== What is this app?
This is an example of a Spring Cloud Stream processor using Kafka Streams support.
The example is based on a contrived use case of tracking products.
Although contrived, this type of use cases are pretty common in the industry where some organizations want to track the statistics of some entities over a time window.
In essence, the application receives product information from input topic and count the interested products in a configurable time window and report that in an output topic.
This sample uses lambda expressions and thus requires Java 8+.
==== Starting Kafka in a docker container
* Skip steps 1-3 if you already have a non-Docker Kafka environment.
1. Go to the docker directory in this repo and invoke the command `docker-compose up -d`.

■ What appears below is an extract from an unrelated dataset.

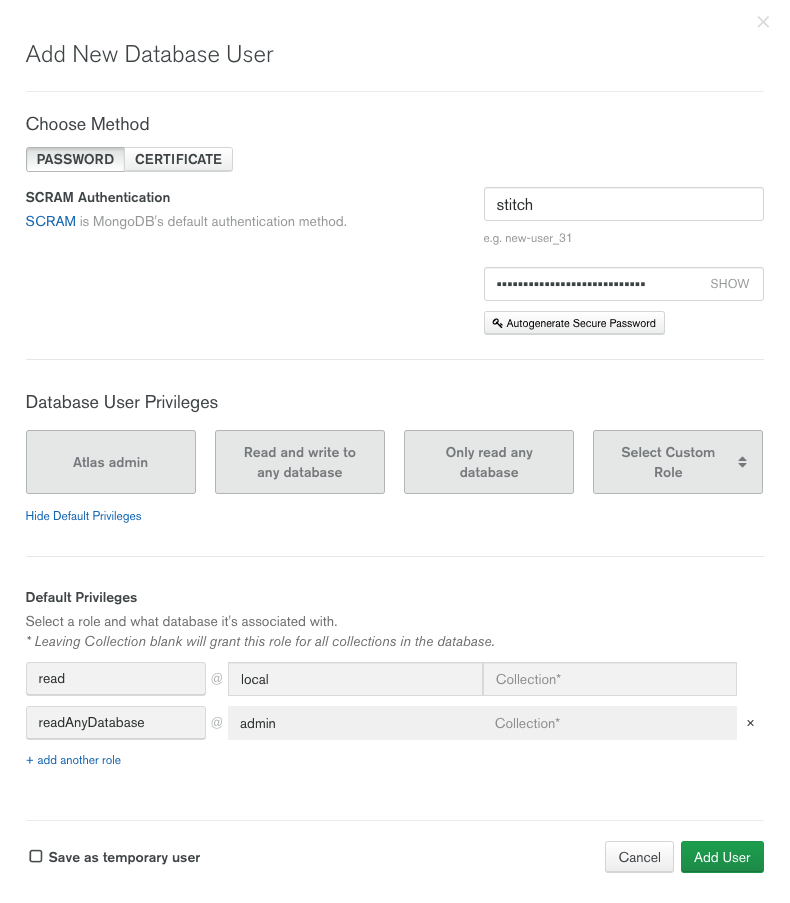Click the add another role link

(73, 760)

2. Ensure that in the docker directory and then invoke the script `start-kafka-shell.sh`
3. cd $KAFKA_HOME
4. Start the console producer: +
Assuming that you are running kafka on a docker container on mac osx. Change the zookeeper IP address accordingly otherwise. +
`bin/kafka-console-producer.sh --broker-list 192.168.99.100:9092 --topic products`
5. Start the console consumer: +
Assuming that you are running kafka on a docker container on mac osx. Change the zookeeper IP address accordingly otherwise. +
`bin/kafka-console-consumer.sh --bootstrap-server 192.168.99.100:9092 --key-deserializer org.apache.kafka.common.serialization.IntegerDeserializer --property print.key=true --topic product-counts`
=== Running the app:
Go to the root of the repository and do:
`./mvnw clean package`
`java -jar target/kstream-product-tracker-0.0.1-SNAPSHOT.jar --kstream.product.tracker.productIds=123,124,125 --spring.cloud.stream.kstream.timeWindow.length=60000 --spring.cloud.stream.kstream.timeWindow.advanceBy=30000 --spring.cloud.stream.bindings.input.destination=products`
The above command will track products with ID's 123,124 and 125 every 30 seconds with the counts from the last minute.
In other words, every 30 seconds a new 1 minute window is started.

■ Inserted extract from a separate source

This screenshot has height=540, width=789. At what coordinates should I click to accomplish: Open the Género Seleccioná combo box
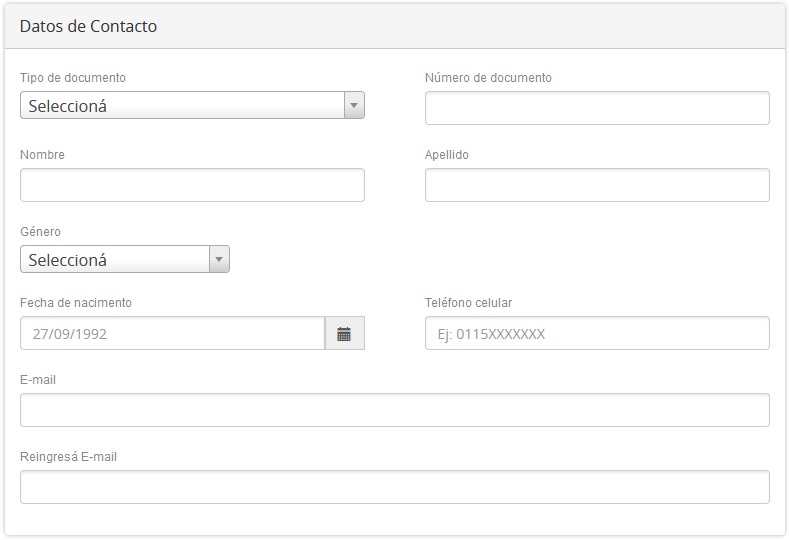click(x=115, y=260)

* By default we use the docker container IP (mac osx specific) in the `application.yml` for Kafka broker and zookeeper.
Change it in `application.yml` (which requires a rebuild) or pass them as runtime arguments as below.

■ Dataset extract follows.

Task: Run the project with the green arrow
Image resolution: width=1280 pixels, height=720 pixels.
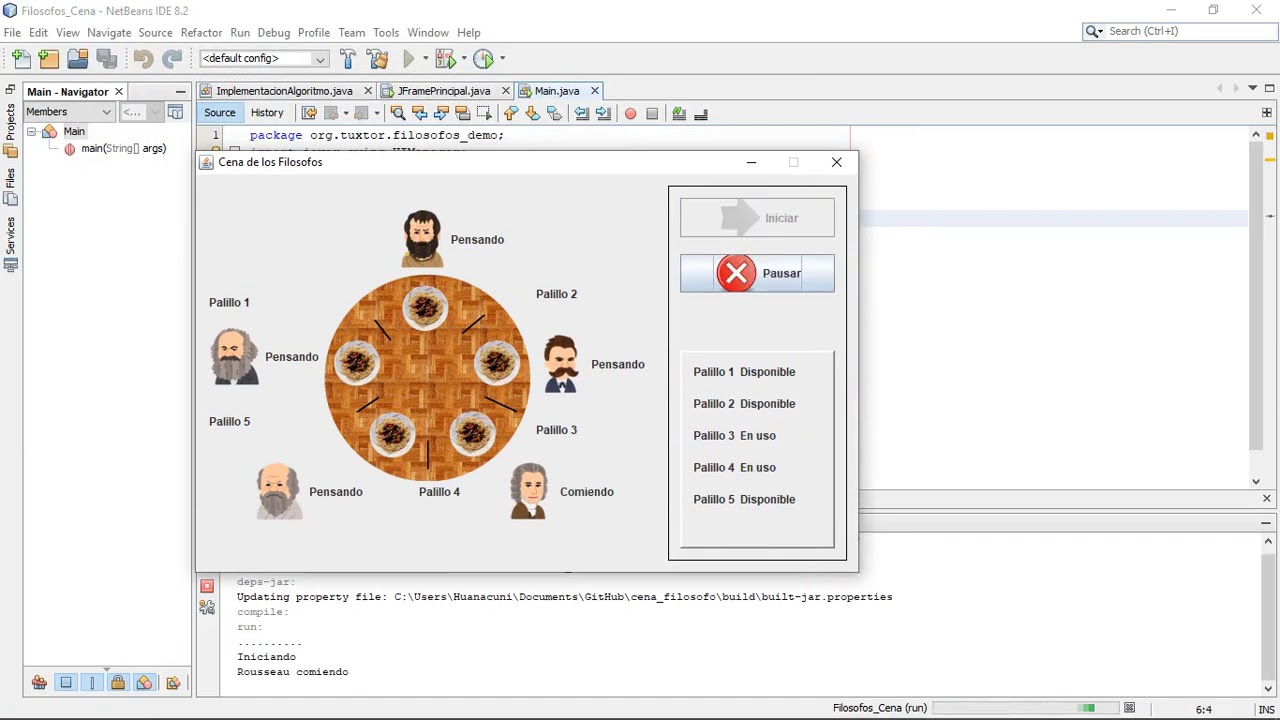Action: pos(408,59)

`spring.cloud.stream.kstream.binder.brokers=<Broker IP Address>` +
`spring.cloud.stream.kstream.binder.zkNodes=<Zookeeper IP Address>`
Enter the following in the console producer (one line at a time) and watch the output on the console consumer:
```
{"id":"123"}
{"id":"124"}
{"id":"125"}
{"id":"123"}
{"id":"123"}
{"id":"123"}
```
The default time window is configured for 30 seconds and you can change that using the following property.
`kstream.word.count.windowLength` (value is expressed in milliseconds)
In order to switch to a hopping window, you can use the `kstream.word.count.advanceBy` (value in milliseconds).
This will create an overlapped hopping windows depending on the value you provide.